元々はラルス16世の求めに応じ、このアレフガルドを救うのが目的だった。遥か遠き昔この地を救った伝説の英雄、ロトの血を引く者として私は幼き頃から有事に備え、日々鍛錬してきた。竜王という恐ろしい敵がこの地を脅かす今、我が一族の真価が問われているのだ。ラダトームの城で王と謁見した時、私は使命に燃えていた。
しかし。今の私に、あの時のような情熱は無い。今の私にとっては、ローラ姫が全てだ。こんなにも誰かを愛するなど、姫に会うまでは考えたこともなかった。今まで私は、死を恐れたことは一度も無かった。しかし、今は死んでローラ姫に会えなくなってしまうのが怖い。竜王の爪は鉄を引き裂き、そして吐く炎は岩をも溶かすという。果たして私は勝てるのだろうか。ああ、出来ることなら竜王の脅威が届かない何処か静な所で、彼女と二人細やかに暮らしたい。
とは言うものの、ローラ姫が竜王を倒すことを望んでいる以上、私は戦わなければならない。ロトの血を引く者の使命ではなく、ただ、愛する人のために。

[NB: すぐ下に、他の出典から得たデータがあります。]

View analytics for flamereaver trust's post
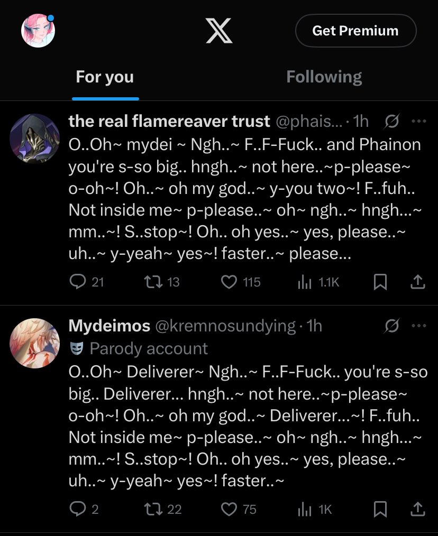The image size is (438, 536). pyautogui.click(x=304, y=282)
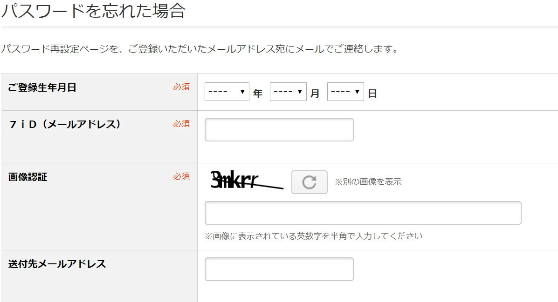Focus the 7iD email address field
The image size is (558, 302).
279,130
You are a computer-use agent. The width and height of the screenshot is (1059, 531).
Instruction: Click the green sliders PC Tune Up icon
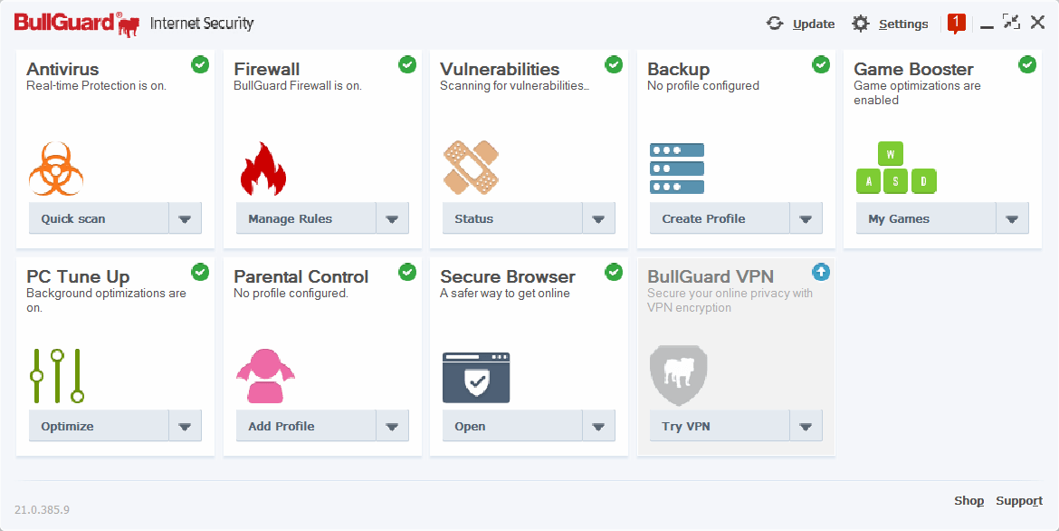point(57,375)
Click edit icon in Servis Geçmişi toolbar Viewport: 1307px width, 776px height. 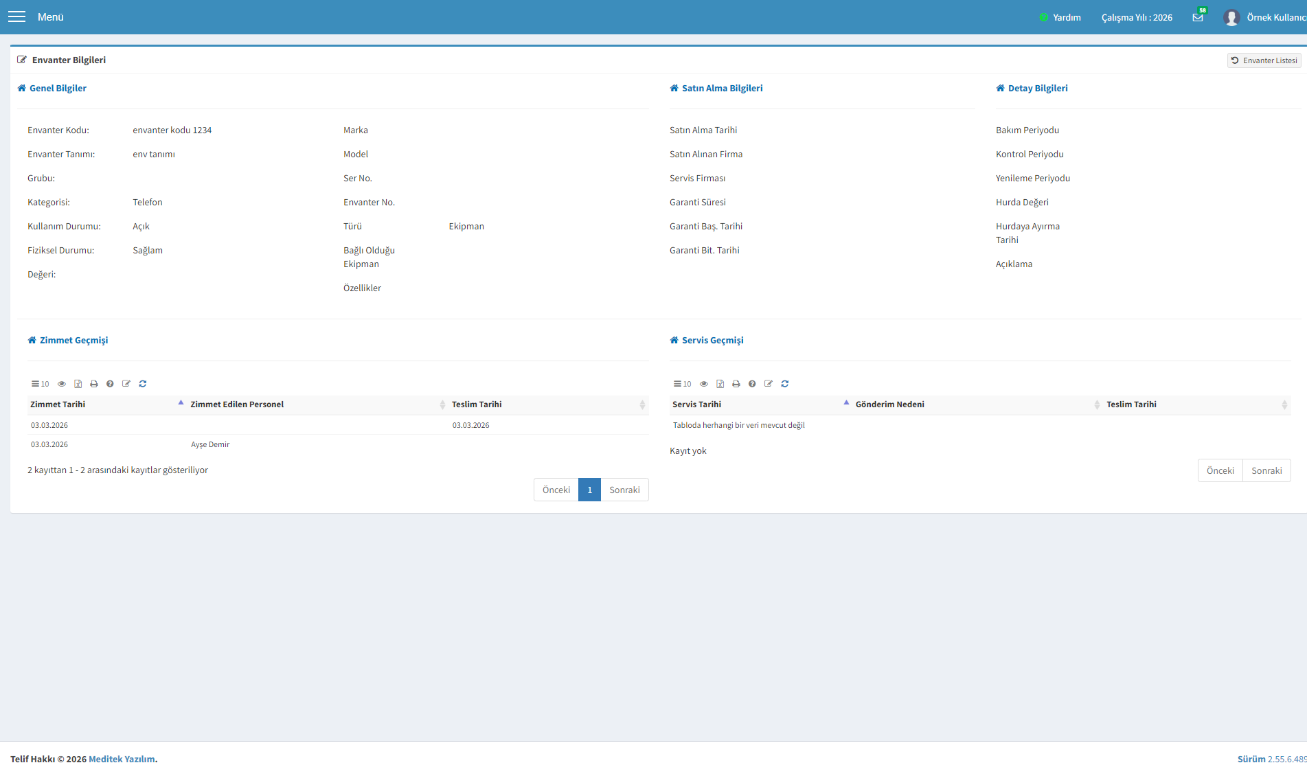point(769,384)

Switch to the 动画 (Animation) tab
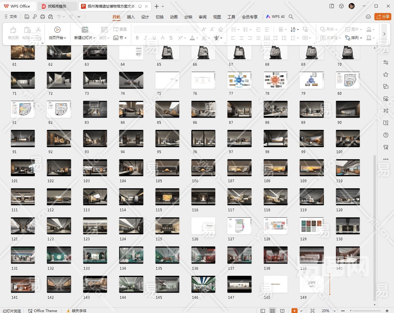pos(174,17)
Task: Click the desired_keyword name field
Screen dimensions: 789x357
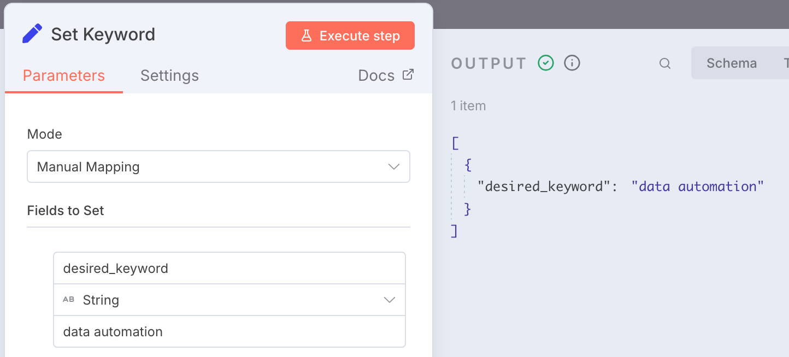Action: pyautogui.click(x=229, y=269)
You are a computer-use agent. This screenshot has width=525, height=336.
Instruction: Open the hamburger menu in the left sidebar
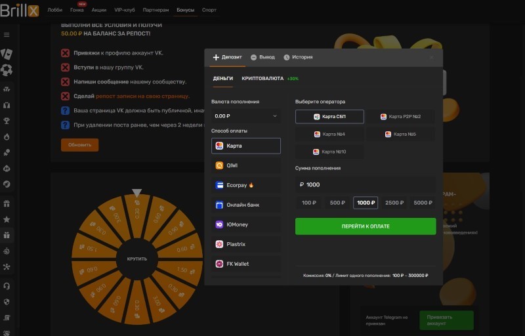(7, 34)
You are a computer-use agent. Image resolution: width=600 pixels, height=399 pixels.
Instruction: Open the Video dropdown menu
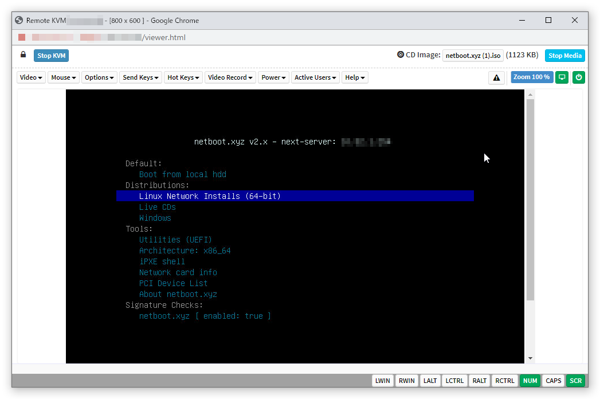pyautogui.click(x=30, y=77)
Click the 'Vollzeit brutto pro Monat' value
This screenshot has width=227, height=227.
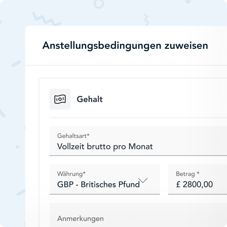pos(105,146)
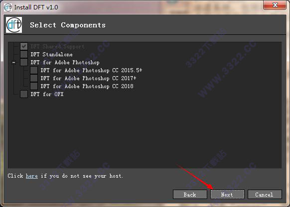
Task: Select the DFT for OFX label
Action: pyautogui.click(x=47, y=94)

そして。幾多の苦難を乗り越え、私は遂に竜王の城の最深部に辿り着いた。竜王は意外にも私達人間と同じような姿格好をしていた。私を見て竜王は微笑みかける。
「よく来たロトの血を引く者よ。わしが王の中の王、竜王だ。わしは待っておった。そなたのような若者が現れることを。もし、わしの味方になれば、世界の半分をお前にやろう。どうじゃ?味方になるか?」
私が死ぬか、竜王が死ぬか。二つに一つ。そのどちらかでしか、この冒険は終わらないと思っていた。思いがけない彼の提案に私は驚いた。世界の半分というものに興味は無い。しかし、竜王と争わずに姫との平穏な生活が手に入るのなら。
「はい。」
私は彼の提案を受け入れた。
「本当だな?」
「はい。」
竜王はより一層、笑顔になった。
「そうか、取引成立じゃ。わしは約束は守る男じゃ。」
「コイルーラ!」
バビンチョ!(効果音)
竜王が強制召喚の呪文を唱えると、二人の前にローラ姫が飛ばされてきた。
突然のことに彼女は狼狽えたが、私の姿に気がつくと、安心したようだ。
「ああ、勇者様!ではいよいよ最後の戦いが始まるのですね!」
※※※
「ロトの血を引く者よ!では世界の半分を与えよう!お前にとって、世界とは。ローラが世界の全てであったな」
「わしは二人を祝福する!末永く暮らすがよいわ!」
竜王の手から発せられた閃光が、ローラ姫を包んだ。
そして。
あれから一週間がたった。竜王は世界の半分と言ったが、私は望む世界のすべてを手に入れた。勿論、それはローラのことだ。今も、ベッドの隣には彼女が居る。ああ、幸せだ。
「ローラ、愛しているよ。私にとって、君が世界の全てだ。」
「私もよ。私にとっても、はーくんが全て。」
私はもう、彼女をローラ姫とは呼ばない、彼女はただのローラだ。
彼女ももう、私を勇者様とは呼ばない。私はただのはーくんだ。
ああ、幸せだ。
「今日、ラダトームの城が落ちたそうだ。君の父上も、亡くなったそうだ。」
「あら、そうなの。」
「悲しいかい?」
「ううん、ちっとも。だって、私には、はーくんが全てだから」
ああ、幸せだ。
出会った時以来、私にとっては彼女が全てだ。しかし彼女にとって、私への愛が全て、というわけではなかった。私への愛と同じくらい、父や祖国も大切だったのだろう。あの日、竜王の閃光を浴びるまでは。心の半分を失う、なんと不思議な竜王の能力なのだろう。
竜王を倒し、姫と結ばれラダトームの王位を継いだとして。勇者の末裔、救国の英雄と言っても、所詮王族から見れば私はしがない平民の出だ。剣を振るい魔法を唱えることしか能のない私に、王宮暮らしが出来るのかという不安はあった。しかし、この二人だけの静かな生活なら何も問題ない。 竜王は約束を守り、私にはもう手を出さない。勿論、私にも竜王と戦う理由はもう無い。この私の幸せを脅かすものは、この世界にはもう何も無い。ああ、幸せだ。この幸せは、いつまでも続く。永遠に。